The gates of Mokolodi were topped, as it happened, with an ornamental hornbill worked in iron. This was the ordinary hornbill, though – the cousin of the bird that spent much of its time grounded – and it did not have the same power to frighten. Perhaps, she thought, if you wanted gates to do the job of discouraging unwanted visitors, you might put the ground hornbill there.
She passed through the gates and drove up to the main house. Here she parked in the shadow of the house itself – a cool well of shade that would keep the cab of the van from feeling like an inferno when she returned to it. As she got out, her friend appeared from the side of the house, a gardening trowel in one hand and a basket of plant cuttings in another.
Gwithie put down the basket and walked over to the van to welcome Mma Ramotswe.
‘Mmapuso,’ said Mma Ramotswe as she got out of the car. ‘Dumela, Mmapuso.’ She used the name by which the other woman was generally known – Mmapuso, the mother of Puso. She too had a Puso, the same name as one of Mma Ramotswe’s foster children. Mmapuso had lost hers some time ago now, but the name remained.

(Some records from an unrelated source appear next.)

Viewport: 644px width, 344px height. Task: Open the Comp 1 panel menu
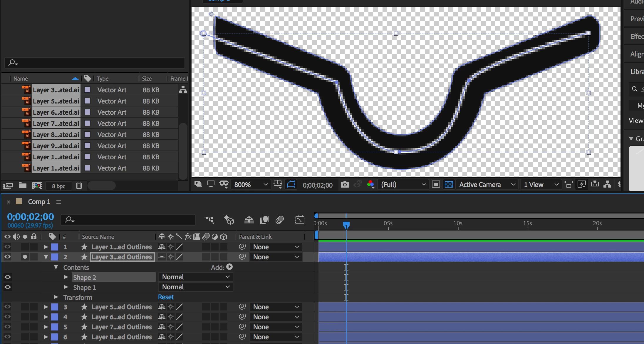[59, 202]
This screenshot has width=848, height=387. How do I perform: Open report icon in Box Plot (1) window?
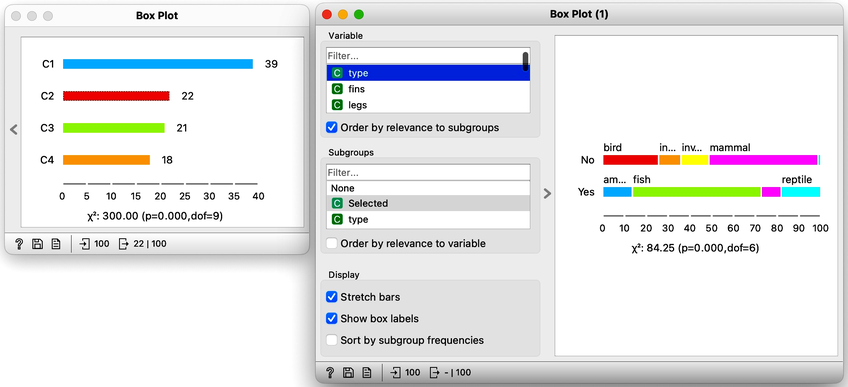367,372
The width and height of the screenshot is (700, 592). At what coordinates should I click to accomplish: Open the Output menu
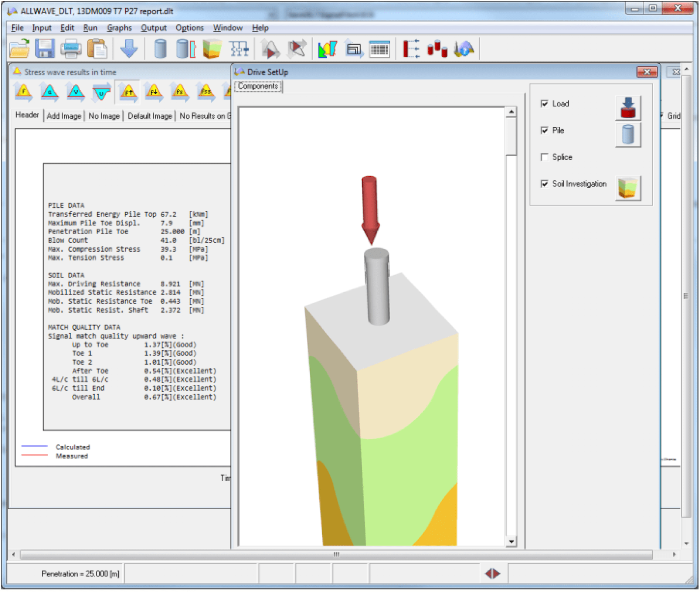tap(153, 28)
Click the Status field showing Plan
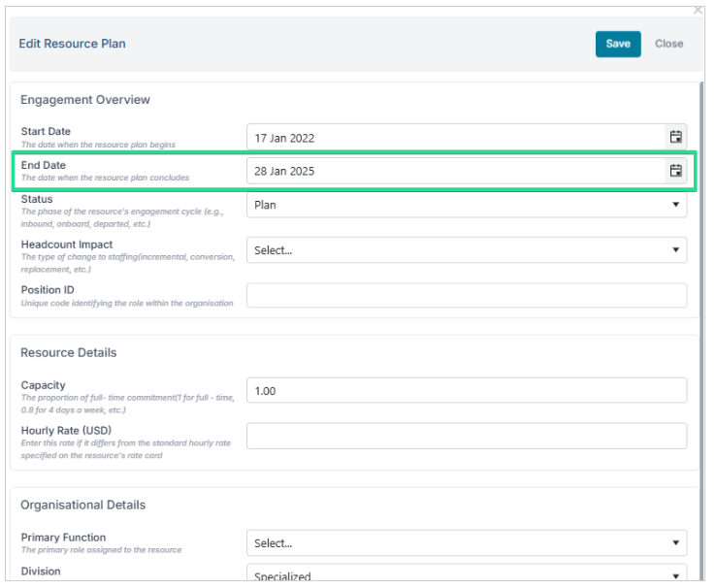 coord(467,205)
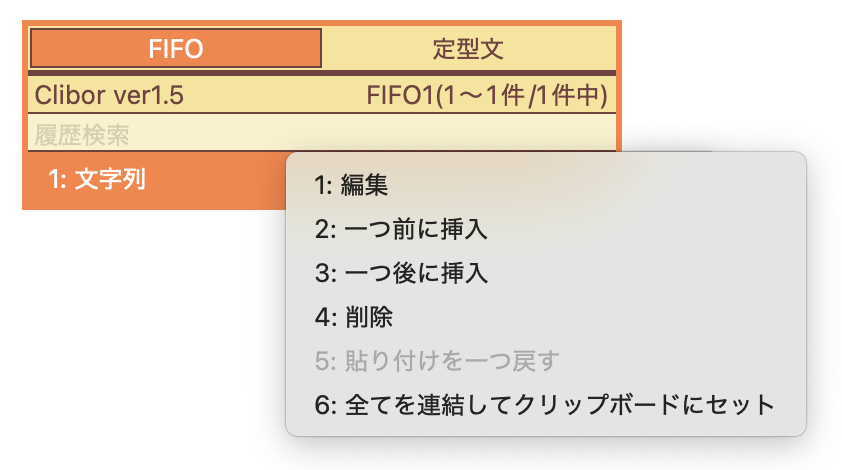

The two old friends embraced and then Mma Ramotswe took Gwithie’s hand and pressed it, not once but several times. No words were exchanged, but the gesture of sympathy was understood. They had both lost the one thing in this life that is hardest to lose.
They went into the garden at the side of the house, crossing an expanse of grass that was dominated by a large jacaranda tree whose umbrella branches stretched out to provide an enticing circle of shade. In spite of the late dry season, the beds around the edge of the grass still had colour, surviving on the tiny amounts of water doled out to them by a drip-feed system of irrigation. The husbandry of water was well understood here: the using of every precious drop, the giving of water to those plants that needed it while the waxy desert plants like cacti were left to wait until the rain eventually brought them relief.